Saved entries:
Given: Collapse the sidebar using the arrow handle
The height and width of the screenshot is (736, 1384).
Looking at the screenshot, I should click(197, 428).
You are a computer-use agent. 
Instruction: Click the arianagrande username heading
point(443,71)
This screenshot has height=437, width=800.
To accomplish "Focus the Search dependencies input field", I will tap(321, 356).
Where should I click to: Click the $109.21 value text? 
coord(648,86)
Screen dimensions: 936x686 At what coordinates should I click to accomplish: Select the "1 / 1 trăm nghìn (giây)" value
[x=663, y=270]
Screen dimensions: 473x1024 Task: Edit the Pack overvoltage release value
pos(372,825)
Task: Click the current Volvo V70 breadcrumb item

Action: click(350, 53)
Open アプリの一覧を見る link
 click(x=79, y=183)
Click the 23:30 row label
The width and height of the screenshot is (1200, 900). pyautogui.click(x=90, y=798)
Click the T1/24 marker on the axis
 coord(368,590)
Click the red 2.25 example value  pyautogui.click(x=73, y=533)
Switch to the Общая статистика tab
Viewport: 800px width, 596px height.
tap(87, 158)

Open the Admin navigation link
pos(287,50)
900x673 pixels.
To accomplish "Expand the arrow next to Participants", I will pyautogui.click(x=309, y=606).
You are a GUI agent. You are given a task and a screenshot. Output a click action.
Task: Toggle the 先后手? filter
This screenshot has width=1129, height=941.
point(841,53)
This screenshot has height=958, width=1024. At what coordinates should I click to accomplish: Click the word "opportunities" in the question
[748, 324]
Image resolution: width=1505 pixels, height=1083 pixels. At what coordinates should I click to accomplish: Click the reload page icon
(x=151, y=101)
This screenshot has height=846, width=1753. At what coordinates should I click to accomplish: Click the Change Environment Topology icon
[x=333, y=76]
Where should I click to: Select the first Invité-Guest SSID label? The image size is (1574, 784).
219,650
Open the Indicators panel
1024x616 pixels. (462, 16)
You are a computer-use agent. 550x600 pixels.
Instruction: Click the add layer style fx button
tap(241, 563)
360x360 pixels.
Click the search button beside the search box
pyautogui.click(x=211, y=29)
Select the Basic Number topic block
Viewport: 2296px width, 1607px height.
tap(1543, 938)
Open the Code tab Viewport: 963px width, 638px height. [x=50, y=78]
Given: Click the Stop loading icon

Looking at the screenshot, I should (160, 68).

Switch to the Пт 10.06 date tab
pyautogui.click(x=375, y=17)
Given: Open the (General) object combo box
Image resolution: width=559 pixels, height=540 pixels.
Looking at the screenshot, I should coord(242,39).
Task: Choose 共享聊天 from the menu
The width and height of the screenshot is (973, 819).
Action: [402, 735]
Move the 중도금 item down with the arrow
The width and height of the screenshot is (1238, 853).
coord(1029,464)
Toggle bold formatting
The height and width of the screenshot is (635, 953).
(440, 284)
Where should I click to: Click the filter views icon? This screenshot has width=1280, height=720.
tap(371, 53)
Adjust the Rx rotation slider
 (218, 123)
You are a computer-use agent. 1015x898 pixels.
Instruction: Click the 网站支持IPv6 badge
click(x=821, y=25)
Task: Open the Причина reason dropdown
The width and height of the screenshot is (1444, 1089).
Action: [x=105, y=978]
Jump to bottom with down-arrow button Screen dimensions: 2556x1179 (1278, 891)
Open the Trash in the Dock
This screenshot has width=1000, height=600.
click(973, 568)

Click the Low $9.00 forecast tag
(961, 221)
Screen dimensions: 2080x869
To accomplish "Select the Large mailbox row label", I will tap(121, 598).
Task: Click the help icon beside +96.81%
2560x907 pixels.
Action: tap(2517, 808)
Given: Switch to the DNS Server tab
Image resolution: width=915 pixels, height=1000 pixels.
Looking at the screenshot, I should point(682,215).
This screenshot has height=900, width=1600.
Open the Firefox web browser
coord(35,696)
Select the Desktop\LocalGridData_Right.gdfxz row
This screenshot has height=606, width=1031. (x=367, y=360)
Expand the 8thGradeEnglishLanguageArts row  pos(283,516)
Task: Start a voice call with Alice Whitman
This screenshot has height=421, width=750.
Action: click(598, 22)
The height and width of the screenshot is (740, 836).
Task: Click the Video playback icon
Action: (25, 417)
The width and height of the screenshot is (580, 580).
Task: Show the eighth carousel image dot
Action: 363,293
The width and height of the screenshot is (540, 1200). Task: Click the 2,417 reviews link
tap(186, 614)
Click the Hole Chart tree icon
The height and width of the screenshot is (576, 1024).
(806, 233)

### WHAT YOU SHOULD DO
After locating the line that holds "The height and width of the screenshot is (635, 953).", print it and each line after it through the end of the data, exactly as it stands.

### RESULT
The height and width of the screenshot is (635, 953).
(440, 284)
Where should I click to: Click the filter views icon? This screenshot has width=1280, height=720.
tap(371, 53)
Adjust the Rx rotation slider
 (218, 123)
You are a computer-use agent. 1015x898 pixels.
Instruction: Click the 网站支持IPv6 badge
click(x=821, y=25)
Task: Open the Причина reason dropdown
The width and height of the screenshot is (1444, 1089).
Action: [x=105, y=978]
Jump to bottom with down-arrow button Screen dimensions: 2556x1179 (1278, 891)
Open the Trash in the Dock
This screenshot has width=1000, height=600.
click(973, 568)

Click the Low $9.00 forecast tag
(961, 221)
Screen dimensions: 2080x869
To accomplish "Select the Large mailbox row label", I will tap(121, 598).
Task: Click the help icon beside +96.81%
2560x907 pixels.
Action: tap(2517, 808)
Given: Switch to the DNS Server tab
Image resolution: width=915 pixels, height=1000 pixels.
Looking at the screenshot, I should point(682,215).
This screenshot has height=900, width=1600.
Open the Firefox web browser
coord(35,696)
Select the Desktop\LocalGridData_Right.gdfxz row
This screenshot has height=606, width=1031. (x=367, y=360)
Expand the 8thGradeEnglishLanguageArts row  pos(283,516)
Task: Start a voice call with Alice Whitman
This screenshot has height=421, width=750.
Action: click(598, 22)
The height and width of the screenshot is (740, 836).
Task: Click the Video playback icon
Action: (25, 417)
The width and height of the screenshot is (580, 580).
Task: Show the eighth carousel image dot
Action: 363,293
The width and height of the screenshot is (540, 1200). Task: Click the 2,417 reviews link
tap(186, 614)
Click the Hole Chart tree icon
The height and width of the screenshot is (576, 1024).
(806, 233)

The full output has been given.